Rainey has studied literary literacy practices by comparing the literary reading of university professors and high school ELA teachers (2015) and describing in detail the reading practices of university-level teachers of literature (2016). Her work contributes to prior

understandings of knowledge for teaching with the finding that “holding disciplinary

understandings and disciplinary literacy practices is necessary but not sufficient for instructors’ abilities to provide disciplinary literacy instruction to students” (2015, p. xi). Rainey’s work positions disciplinary literacy as a way that teachers can work to build disciplinary literacy methods in student readings. It aims at understanding “How ‘disciplinary’ are the learning opportunities that students tend to receive in ELA classrooms? How might literary literacy practices best be taught in K-12 classrooms so they are not disconnected from larger cycles of inquiry and the social nature of disciplinary communities?” (p. 69).

In addition to observing the literary reading practices, Rainey derives a framework for literary teaching practices (see Table 3-2). The ways of reading and teaching literature that Rainey identifies push beyond content-neutral approaches to reading instruction. Her work synthesizes a more literary kind of inquiry for reading literature and constructing argumentation. Rainey argues (2015) that these literary literacy practices are necessary but not sufficient for the work of teaching. Pushing into the area of content knowledge for teaching literature, Rainey describes her subjects’ teaching approaches that aim to foster more these literary ways of reading. This research contributes a description of the work of teaching – not just reading – literature.

Disciplinary Literacy for Literature and for Teaching Literature

Literary Literacy practices 1. Seeking patterns

2. Identifying moments of strangeness, surprise and confusion

3. Articulating an interpretive puzzle

4. Recursively considering possibilities (reading and re- reading)

5. Considering contexts (histories of use and other contexts)

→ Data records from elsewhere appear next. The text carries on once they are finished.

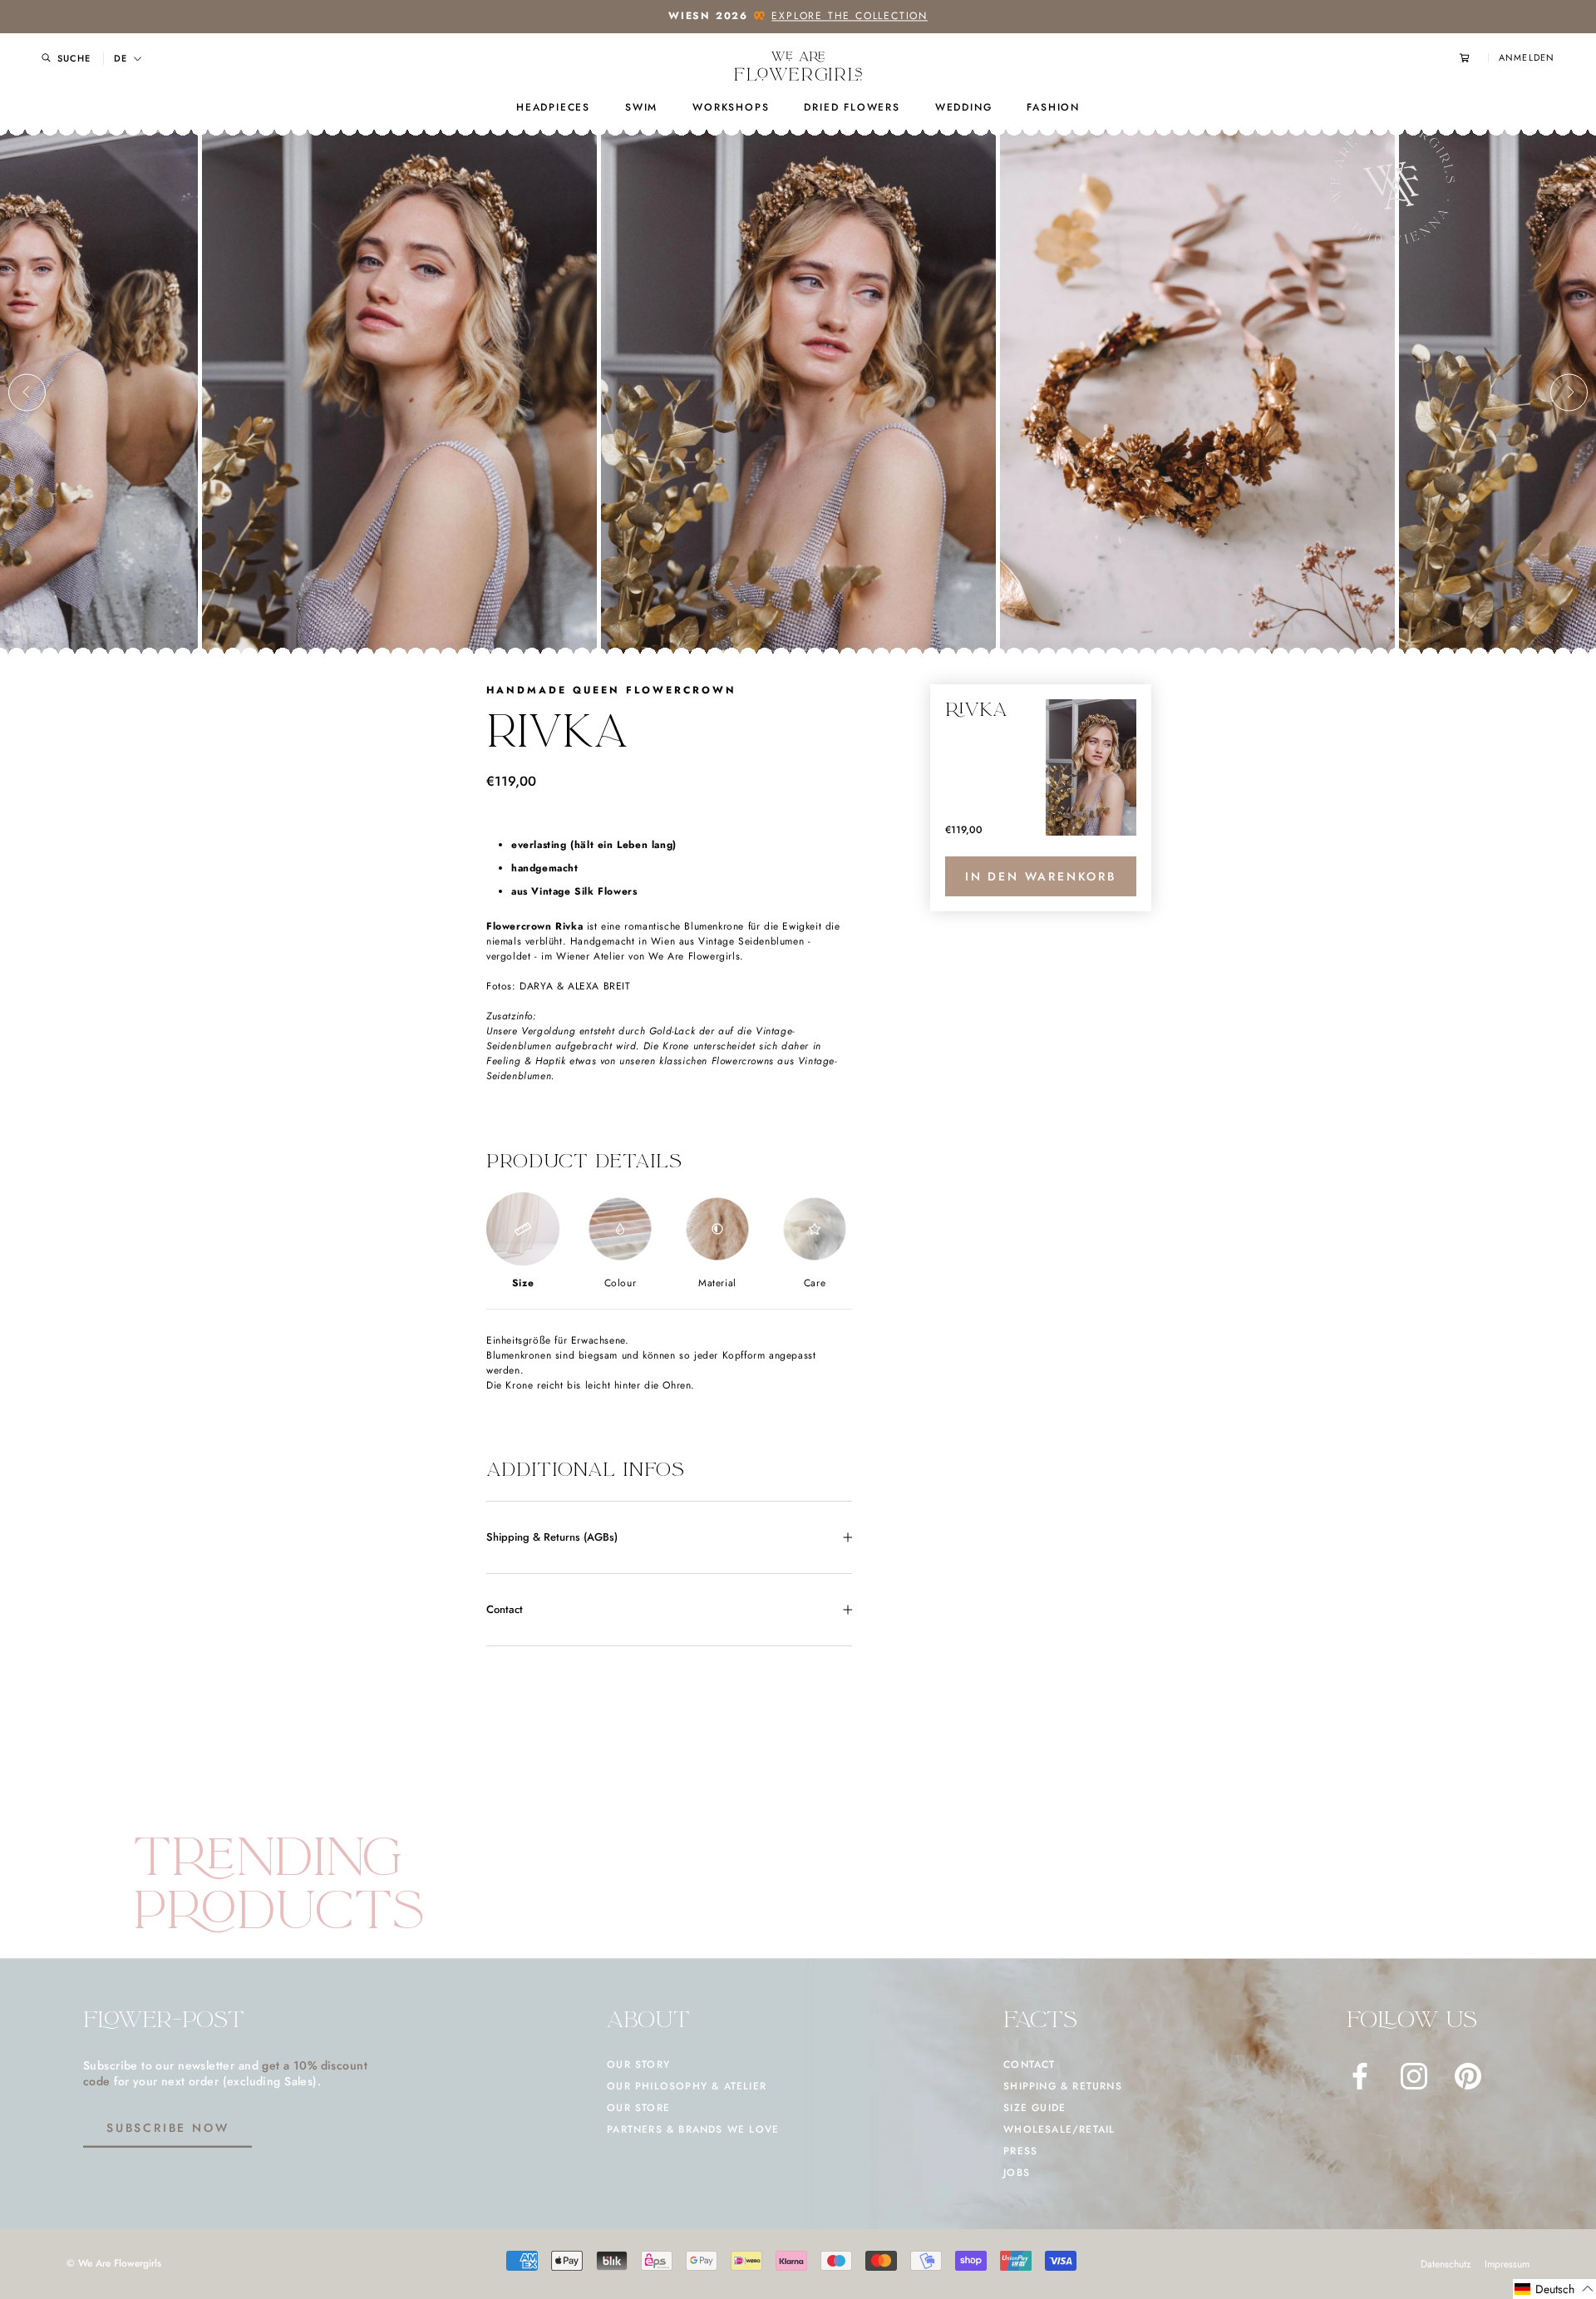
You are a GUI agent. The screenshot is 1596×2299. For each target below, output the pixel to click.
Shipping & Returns (1062, 2086)
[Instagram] (1414, 2076)
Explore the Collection (849, 15)
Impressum (1507, 2264)
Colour (620, 1282)
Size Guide (1034, 2107)
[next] (1569, 392)
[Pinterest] (1468, 2076)
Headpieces (553, 107)
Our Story (638, 2064)
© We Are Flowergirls (113, 2263)
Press (1020, 2151)
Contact (504, 1609)
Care (814, 1282)
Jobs (1016, 2172)
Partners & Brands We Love (693, 2129)
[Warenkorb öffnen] (1474, 57)
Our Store (638, 2107)
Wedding (964, 107)
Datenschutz (1446, 2264)
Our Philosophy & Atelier (686, 2086)
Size (523, 1282)
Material (717, 1282)
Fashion (1053, 107)
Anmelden (1526, 58)
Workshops (730, 107)
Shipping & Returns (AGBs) (552, 1537)
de (120, 58)
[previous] (27, 392)
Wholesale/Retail (1059, 2129)
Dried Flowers (851, 107)
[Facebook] (1360, 2076)
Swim (641, 107)
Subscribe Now (167, 2127)
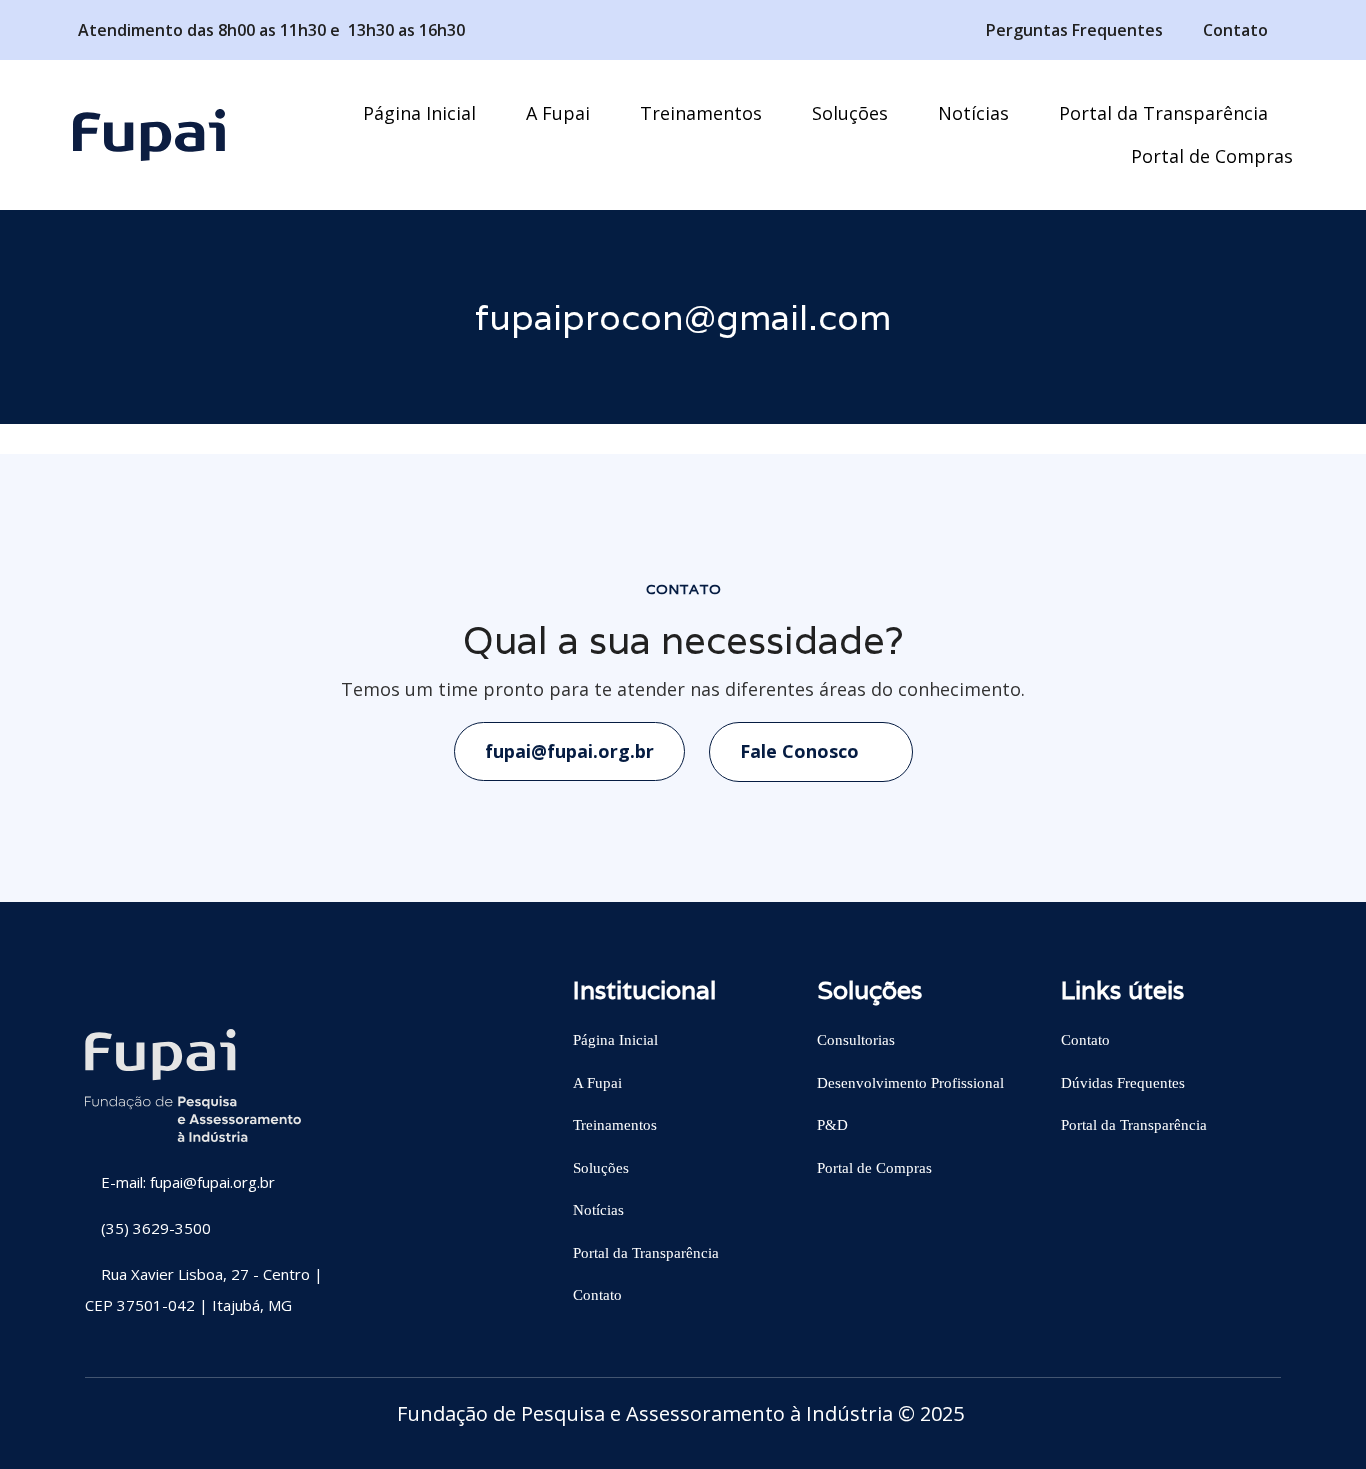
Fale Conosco (802, 751)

6. Making an original, text-based claim

Literary literacy teaching approaches 1. Posing a puzzle

2. Constructing a puzzle 3. Considering possibilities 4. Making claims

5. Inquiry process

Table 3-2: Summary of Findings by Rainey (2015, 2016)

Rainey’s descriptions of expert literary readers and their teaching are reinforced by another recent project, design-based research aimed at understanding the practices of constructing literary interpretation (Goldman, Britt, Brown, George, Greenleaf, Lee, and

Shanahan, 2016). This project drew upon Lee’s (2007) cultural modeling instructional method of rooting new concepts in students’ everyday linguistic practices. The iterative work of designing curriculum and teaching students the procedures of literary argumentation led to the development of five core constructs for literary reading (see Table 3-3).

Aspects of Expert Reading of Literature

1. Epistemology: drawing from the work of Lee (2016), the project defines three fields of knowledge that literature makes possible. Literature makes it possible to explore the human condition; literature is a platform for interactions between the text and “communities of readers who dialogue with one another within and across time”; and meaning is found in the relationship between form and content (p. 228).

2. Inquiry practices and strategies: Literary work involves developing interpretations. The authors draw upon Rabinowitz (1987)’s synthesis of literary reading strategies for rules of notice, signification, configuration, and coherence – “the knowledge readers bring before they open a book and that authors assume readers will bring” (p. 228).

3. Overarching concepts and frameworks: The authors synthesize several decades of literary theory to identify the “targets of interpretation” (p. 228), the various kinds of “problems” literary readers solve in texts (such as “problems of point of view…figuration, and structure”) in order to derive the meaning of the text. Literary readers work to know the text on three levels: within the language of a text, within critical frameworks, and among different texts.